Bring a large pot of salted water to a boil. Cook the pasta according to package directions. Drain, running the noodles under cold water to stop the cooking process.
Add the pasta to a large bowl along with the tomatoes, mozzarella balls, romaine, and basil, then pour in 1/3 cup of the hot bacon dressing. Toss to combine.

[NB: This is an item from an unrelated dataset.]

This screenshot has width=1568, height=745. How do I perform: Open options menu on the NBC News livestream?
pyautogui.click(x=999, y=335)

Transfer to a serving bowl. Drizzle on more dressing and more crumbled tofu bacon, as desired. YUMBO.
Notes
*Hot honey: To make the hot honey: combine 1/2 cup honey, 1/4 cup hot sauce, 1 tsp cayenne pepper, 1/2 teaspoon each garlic and onion powders, and 1/4 tsp red pepper flakes in a microwave-safe jar or glass. Heat 1 minute on high. Stir, then zap an additional 20-30 seconds until the granules dissolve. Leftover hot honey will keep up to 2 weeks in the fridge.*Tofu bacon:
Drain and press a block of extra firm tofu to remove excess water for about 5-10 minutes. I make a homemade press by placing paper towels on a large plate, then the tofu, then more towels, another plate, and a skillet.
Preheat oven to 450 degrees and lightly grease a large baking sheet. Slice the tofu very thin (as thin as you can without breaking it) and place onto the baking sheet.

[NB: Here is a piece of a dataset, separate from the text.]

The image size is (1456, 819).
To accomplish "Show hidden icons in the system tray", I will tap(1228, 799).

In a small bowl, whisk 1/3 cup soy sauce, 2 tbsp maple syrup, 1 1/2 tsp smoked paprika, 1/2 tsp chili powder, and 1/4 tsp black pepper. Pour over the tofu and, using a basting brush, coat each slice. Flip, and brush the sauce over the opposite side. Let sit while the oven heats.
Bake for 20-25 minutes, flipping once halfway through baking time. Let cool on the baking sheet: the tofu will continue to crisp up.